LLMs: From Foundation to Production

Chapter 2: Choosing Models in a Moving Market

2.1 Why Model Choice is a Moving Target

Large-Language Model (LLM) engineering is a logistics problem as much as it is a research problem. A few years ago, choosing a model was simple: you bought access to the smartest proprietary API you could afford, and you built your app around it. Today, that approach is a recipe for legacy debt.

Each generation of models brings better accuracy, longer context windows, new modalities, and entirely different pricing structures. A model that looked state-of-the-art last quarter may be deprecated next quarter. For instance, OpenAI’s deprecations page explicitly notes that “legacy” models are removed when improved versions become available, forcing engineers to migrate.

To work in this environment, an engineer must learn to evaluate models continuously rather than picking a winner once. Two forces drive this churn:

Capabilities Change: Models evolve in size and architecture. For example, Google’s Gemini leaped from 8k/32k-token context windows to accepting over one million tokens, enabling entire knowledgebase ingestions that previously required complex retrieval systems.
Economics Change: API pricing, quotas, and discounts shift constantly. Providers routinely retire older tiers, add “reasoning” surcharges, or introduce batch discounts.

The Engineering Takeaway: Model selection is part of the build-measure-learn cycle. You will choose a starting model, monitor its performance and cost, and be ready to switch.

2.2 Roles, Not Names

A common beginner mistake is assuming an AI application is powered by a single massive intelligence. Production systems rarely rely on a single model. Instead, they orchestrate multiple models performing different roles.

This reflects a general architectural pattern: use the right model for the job.

Role	Purpose	Typical Model Category	Example
Generator	Produce the final text response.	Chat/Instruct models	Claude Opus 4.7 Thinking
Embedder	Convert text into vector embeddings for search.	Embedding models	Gemini Embedding 001, Qwen3-Embedding-8B
Reranker	Score and reorder retrieved text for relevance.	Rerank models	Qwen3-Reranker-4B, Qwen3-Reranker-8B
Classifier/Router	Route requests or filter toxicity.	Small, fast classifiers	Granite Guardian 4.1, Qwen3.5 0.8B
Reasoning Model	Handle complex logic with internal planning.	“Pro” or “Thinking” variants	GPT-5.5 xhigh
Vision Model	Read images, PDFs, or charts (VLMs).	Multimodal models	Gemini 3.1 Pro
Audio Model	Convert speech to/from text (STT/TTS).	Speech-to-text and text-to-speech models	ElevenLabs Scribe v2, Realtime TTS 1.5 Max
Fallback Model	Handle traffic when the primary model is down.	Cheaper or alternate API provider	Gemini 3 Flash, DeepSeek V4 Pro

By splitting tasks across specialized models, you optimize both latency and cost.

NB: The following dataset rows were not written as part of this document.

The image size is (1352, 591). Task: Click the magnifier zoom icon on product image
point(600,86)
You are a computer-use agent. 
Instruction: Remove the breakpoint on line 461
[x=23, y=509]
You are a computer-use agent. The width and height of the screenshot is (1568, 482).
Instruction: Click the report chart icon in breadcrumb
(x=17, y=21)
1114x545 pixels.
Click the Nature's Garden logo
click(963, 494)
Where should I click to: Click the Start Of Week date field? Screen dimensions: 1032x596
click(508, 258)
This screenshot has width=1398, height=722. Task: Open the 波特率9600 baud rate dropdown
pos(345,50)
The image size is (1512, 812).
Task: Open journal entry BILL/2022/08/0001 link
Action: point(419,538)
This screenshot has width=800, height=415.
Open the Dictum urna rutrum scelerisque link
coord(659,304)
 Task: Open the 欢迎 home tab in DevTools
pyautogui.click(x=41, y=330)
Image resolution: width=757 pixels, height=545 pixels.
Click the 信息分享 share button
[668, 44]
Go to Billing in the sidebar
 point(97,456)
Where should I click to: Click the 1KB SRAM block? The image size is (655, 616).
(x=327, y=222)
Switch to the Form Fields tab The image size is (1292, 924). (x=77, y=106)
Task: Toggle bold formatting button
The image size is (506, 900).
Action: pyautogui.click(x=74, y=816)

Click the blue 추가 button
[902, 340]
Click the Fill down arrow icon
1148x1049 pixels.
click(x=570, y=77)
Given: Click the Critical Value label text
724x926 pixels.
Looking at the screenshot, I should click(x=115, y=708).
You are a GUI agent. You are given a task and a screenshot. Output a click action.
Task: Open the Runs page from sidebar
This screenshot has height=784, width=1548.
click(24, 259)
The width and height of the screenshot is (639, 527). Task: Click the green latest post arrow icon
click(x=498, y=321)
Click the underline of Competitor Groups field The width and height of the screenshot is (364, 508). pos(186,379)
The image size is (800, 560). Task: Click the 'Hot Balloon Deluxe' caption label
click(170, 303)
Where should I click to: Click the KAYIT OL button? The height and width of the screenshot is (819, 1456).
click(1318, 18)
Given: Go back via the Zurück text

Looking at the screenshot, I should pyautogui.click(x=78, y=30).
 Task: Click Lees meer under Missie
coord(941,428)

2.3 Buy, Rent, or Host: The Access Strategy Decision

Before choosing which specific model to use, decide how you will access intelligence. Three strategies dominate the enterprise landscape:

Buy through a proprietary API: Providers like OpenAI, Anthropic, Google, and AWS package models with infrastructure, safety filtering, billing, and support. You never manage the weights or servers.
Rent via Serverless Inference: Companies like Together AI, Fireworks AI, and Groq host open-weight models and expose OpenAI-compatible endpoints. You still call an API, but you have more control over the model weights, often at a lower cost.
Host the model yourself: Download the weights and run inference on your hardware or cloud GPUs using engines like vLLM, SGLang, or llama.cpp. This maximizes control and privacy but requires serious MLOps resources.

The Strategy Decision Matrix:

Strategy	Best when…	Avoid when…
Buy	Speed to market, proven quality, enterprise support.	You need full control over data and weights.
Rent	You want open models without managing GPUs.	You require strict on-premise infrastructure.
Host	You need absolute privacy, or offline deployment.	You lack MLOps expertise or cloud budget.

(Note: We will discuss the mechanics of local self-hosting in Chapter 11 and enterprise serving optimization in Chapter 14).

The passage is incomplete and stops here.